* _The task_: Lines from the opening of the material through the line containing "Task: Click the envelope mail icon" must be duplicated word for word. Pictures are not.

____ Data shown

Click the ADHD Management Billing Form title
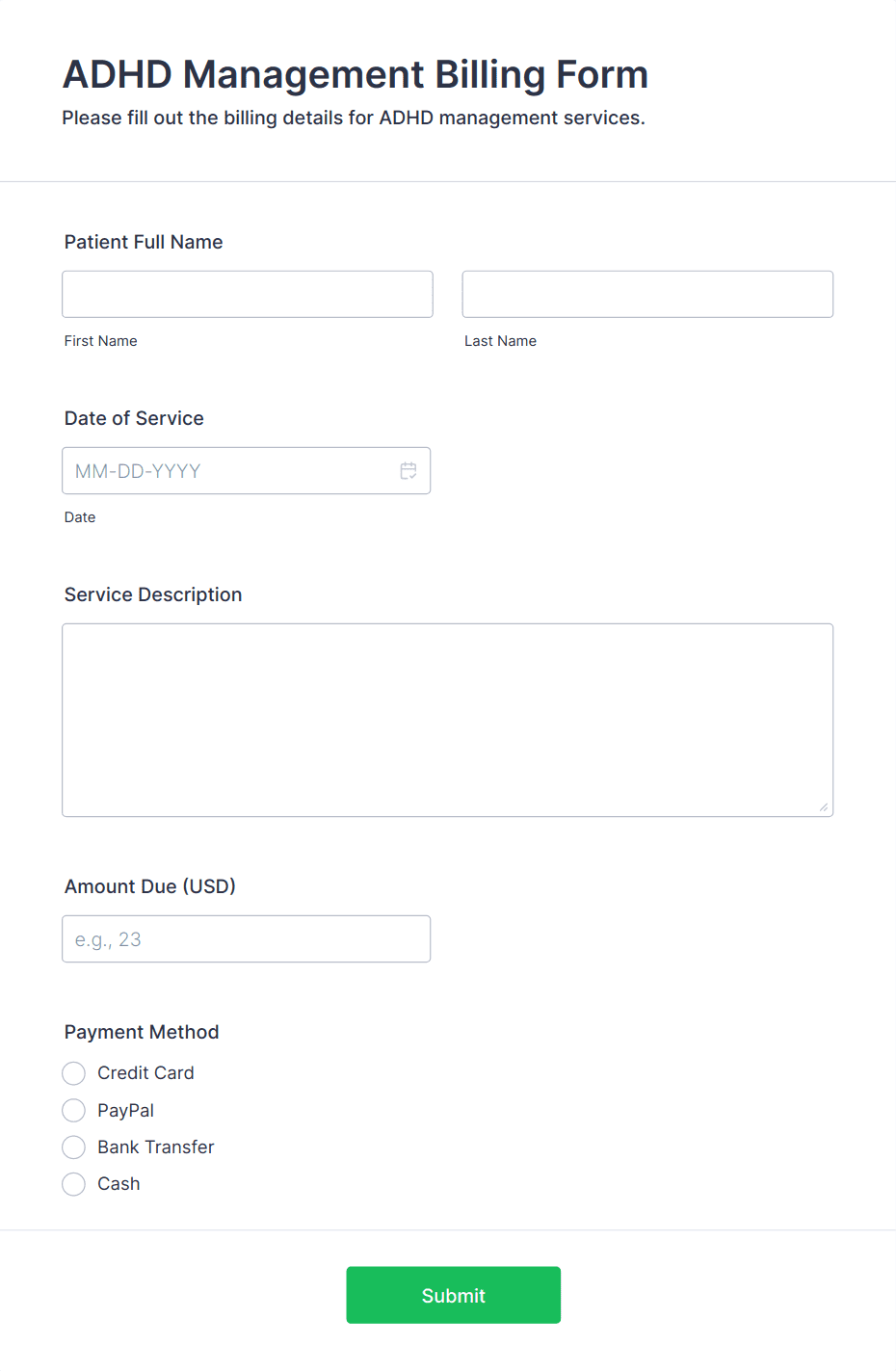[356, 74]
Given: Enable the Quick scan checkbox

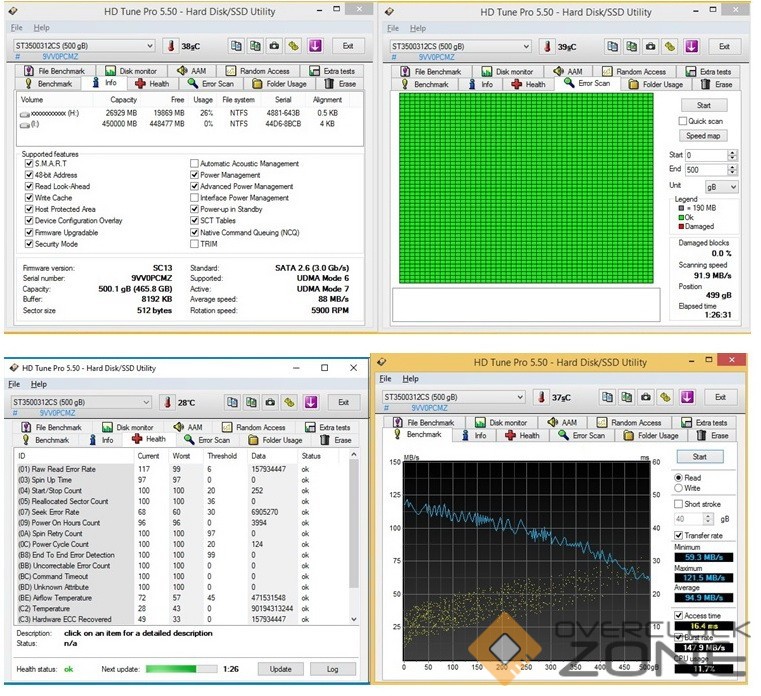Looking at the screenshot, I should coord(684,121).
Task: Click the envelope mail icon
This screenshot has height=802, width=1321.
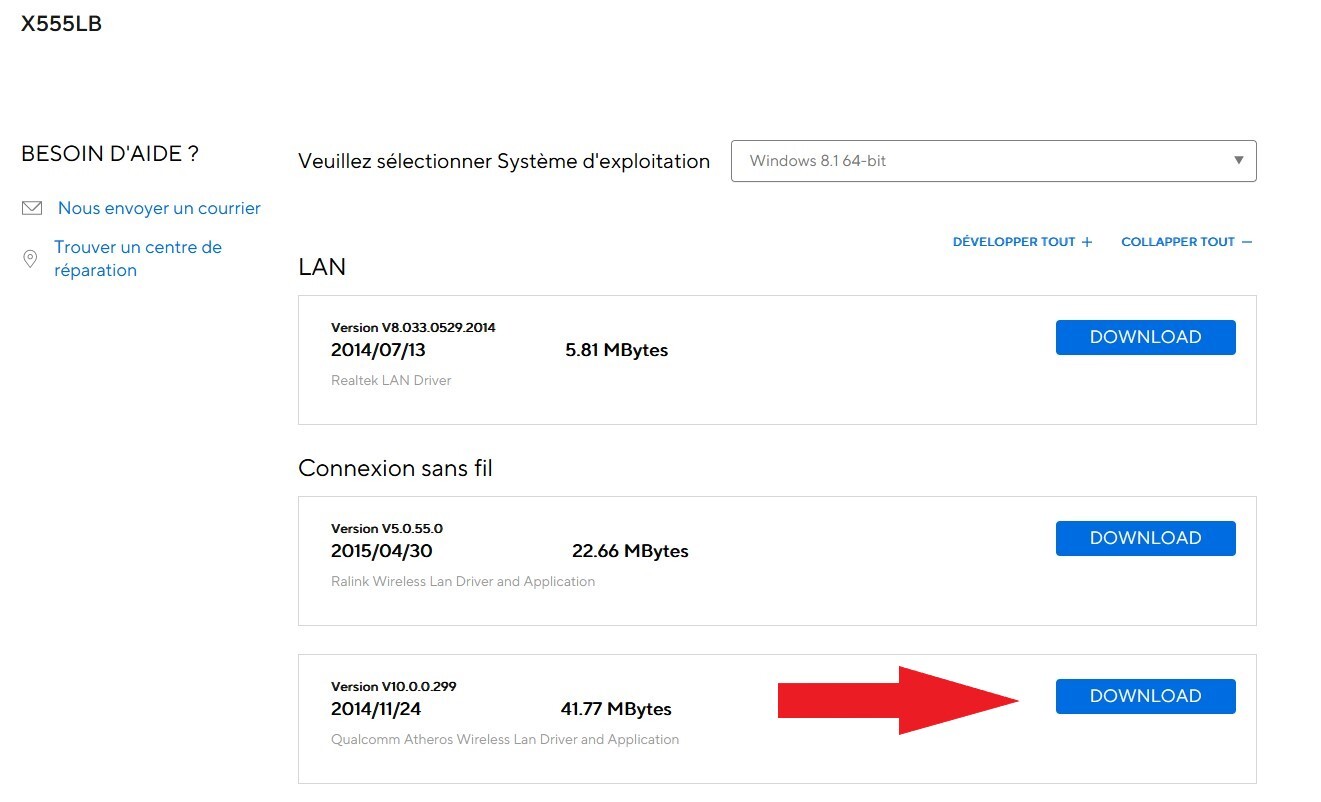Action: [x=32, y=208]
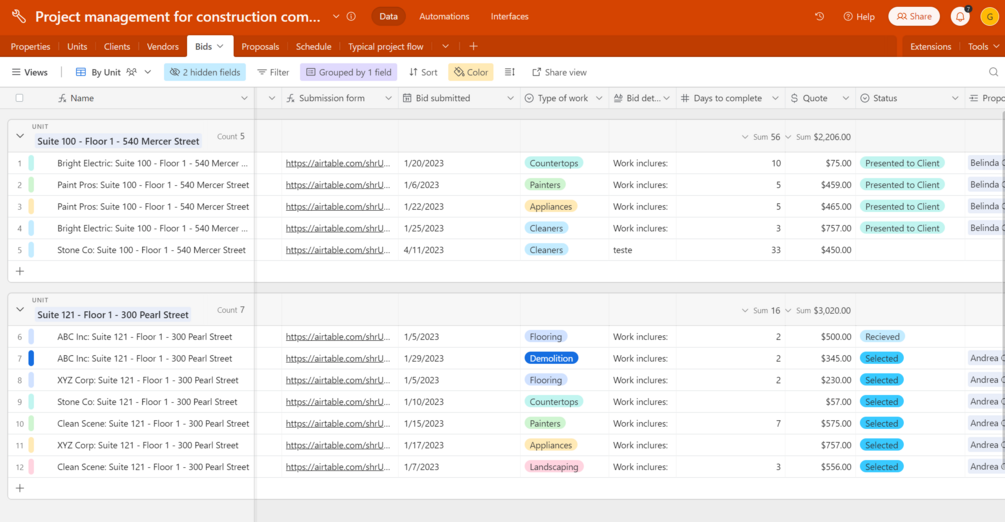The height and width of the screenshot is (522, 1005).
Task: Open the base history clock icon
Action: [819, 17]
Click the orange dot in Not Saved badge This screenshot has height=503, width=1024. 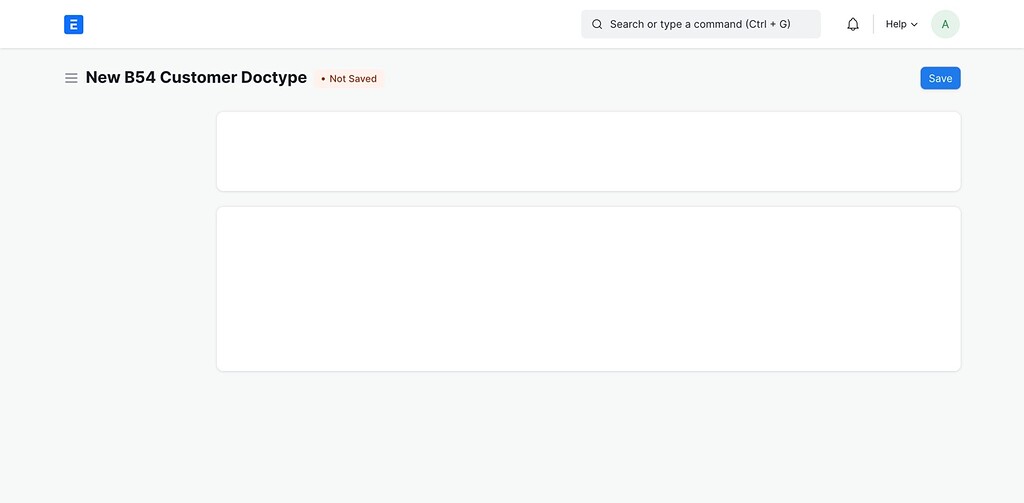point(323,79)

________

* _Output_:
Click the ADHD Management Billing Form title
[356, 74]
Given: Enable the Quick scan checkbox

Looking at the screenshot, I should coord(684,121).
Task: Click the envelope mail icon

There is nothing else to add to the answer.